Requirement 1: Render the records below as a two-column CSV with the header columns "target" and "coordinates". Cover everything from the record line containing "İletişim (17, 699)" down to the last record, including both ends. Write one row per record, put each field in quotes, and replace any line breaks with spaces.

***** Passage given *****

Jesus challenged the connection between righteousness and property derived from Torah wisdom with the corollary that the poor were poor because they had not lived right and thus were unworthy children of Abraham. Many of the poor arrived at their state because of the system of double taxation, first to Rome and then to the temple. Rome enforced its tax by confiscating property. The temple had no authority to do the same but those who did not or could not pay became non-observant of Torah law, hence sinners and outcasts. By accepting the poor, Jesus, as one in touch with the Spirit of God, would have enabled the poor to see themselves differently. It is the same dynamic operative in his banqueting with outcasts.
The Peace Party
The application of Jesus' teaching to his social world is seen in the fact that his movement was the peace party within Palestine. Just as Jesus spoke of the imitatio dei as compassion, he also spoke of loving our enemies: "You have heard it said, love your neighbor," but I say to you, love your enemies." (TUB 150:8.2) "Love your neighbor" comes from the holiness code of the Torah and was understood within contemporary Judaism to mean, "Love your fellow member of the covenant," that is, "love your fellow Israelite." In this context, the opposite of neighbor is "non-Israelite," and so loving one's enemy must mean: "Love the non-Israelite enemy," including the gentile (Roman) occupiers.

*****

Requirement 2: Extend the passage on Jesus' teaching and the peace party, picking up after its final sentence.

***** Given entries *****

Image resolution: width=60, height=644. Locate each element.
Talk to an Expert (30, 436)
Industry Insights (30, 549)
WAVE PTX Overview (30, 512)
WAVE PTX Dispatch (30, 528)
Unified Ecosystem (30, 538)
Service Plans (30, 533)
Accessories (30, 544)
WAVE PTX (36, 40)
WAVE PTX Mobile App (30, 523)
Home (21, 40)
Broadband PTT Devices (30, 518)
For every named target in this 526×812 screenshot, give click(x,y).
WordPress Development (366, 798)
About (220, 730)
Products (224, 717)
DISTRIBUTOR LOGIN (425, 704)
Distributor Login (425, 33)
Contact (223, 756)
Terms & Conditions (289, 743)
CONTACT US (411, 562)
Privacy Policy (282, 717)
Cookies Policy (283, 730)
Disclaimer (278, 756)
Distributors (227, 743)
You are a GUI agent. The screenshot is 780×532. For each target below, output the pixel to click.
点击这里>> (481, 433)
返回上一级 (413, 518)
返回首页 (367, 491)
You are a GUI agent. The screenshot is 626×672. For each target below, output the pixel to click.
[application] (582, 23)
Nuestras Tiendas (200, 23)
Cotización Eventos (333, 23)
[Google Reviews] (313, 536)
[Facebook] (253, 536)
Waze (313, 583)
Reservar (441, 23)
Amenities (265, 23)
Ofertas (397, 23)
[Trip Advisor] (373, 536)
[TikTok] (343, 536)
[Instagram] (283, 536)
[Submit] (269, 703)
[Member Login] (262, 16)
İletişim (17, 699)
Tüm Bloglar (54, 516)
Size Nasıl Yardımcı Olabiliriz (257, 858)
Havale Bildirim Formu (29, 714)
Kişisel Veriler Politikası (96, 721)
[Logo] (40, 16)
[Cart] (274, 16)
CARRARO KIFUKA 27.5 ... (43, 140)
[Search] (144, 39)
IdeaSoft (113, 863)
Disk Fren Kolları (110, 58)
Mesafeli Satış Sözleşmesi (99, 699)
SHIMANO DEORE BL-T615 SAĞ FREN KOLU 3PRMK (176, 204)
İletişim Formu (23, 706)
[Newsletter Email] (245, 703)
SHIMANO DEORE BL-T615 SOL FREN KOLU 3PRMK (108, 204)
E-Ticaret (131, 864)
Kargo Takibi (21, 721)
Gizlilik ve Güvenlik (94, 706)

*****

Right answer 1:
target,coordinates
"İletişim","(17, 699)"
"Tüm Bloglar","(54, 516)"
"Size Nasıl Yardımcı Olabiliriz","(257, 858)"
"Havale Bildirim Formu","(29, 714)"
"Kişisel Veriler Politikası","(96, 721)"
"[Logo]","(40, 16)"
"[Cart]","(274, 16)"
"CARRARO KIFUKA 27.5 ...","(43, 140)"
"[Search]","(144, 39)"
"IdeaSoft","(113, 863)"
"Disk Fren Kolları","(110, 58)"
"Mesafeli Satış Sözleşmesi","(99, 699)"
"SHIMANO DEORE BL-T615 SAĞ FREN KOLU 3PRMK","(176, 204)"
"İletişim Formu","(23, 706)"
"[Newsletter Email]","(245, 703)"
"SHIMANO DEORE BL-T615 SOL FREN KOLU 3PRMK","(108, 204)"
"E-Ticaret","(131, 864)"
"Kargo Takibi","(21, 721)"
"Gizlilik ve Güvenlik","(94, 706)"

Right answer 2:
As the peace party in Palestine, the Jesus movement thus rejected the path of violent resistance to Rome. And the early church for the first three hundred years of its existence was pacifist.
The Jesus movement visibly and radically shattered the norms of the Jewish social world. Strikingly, the imitatio dei as "compassion" transcended the cultural distinction between Jew and Roman, righteous and outcast, men and women, rich and poor. The source of this radical relativizing of cultural distinctions is found in the charismatic grounding of the movement. Because Jesus saw God as gracious and embracing, the "children of God" could and did embrace those whom the politics of holiness excluded. The relationship to God was primary, not whether one was outcast, female, poor, or enemy. The experience of the Spirit disclosed the relativity--in a sense, the artificiality and arbitrariness--of cultural distinctions. The intense experience of the Spirit generated a new way of seeing and being which stood in sharp contrast to the boundaries and rivalries that were created by culture.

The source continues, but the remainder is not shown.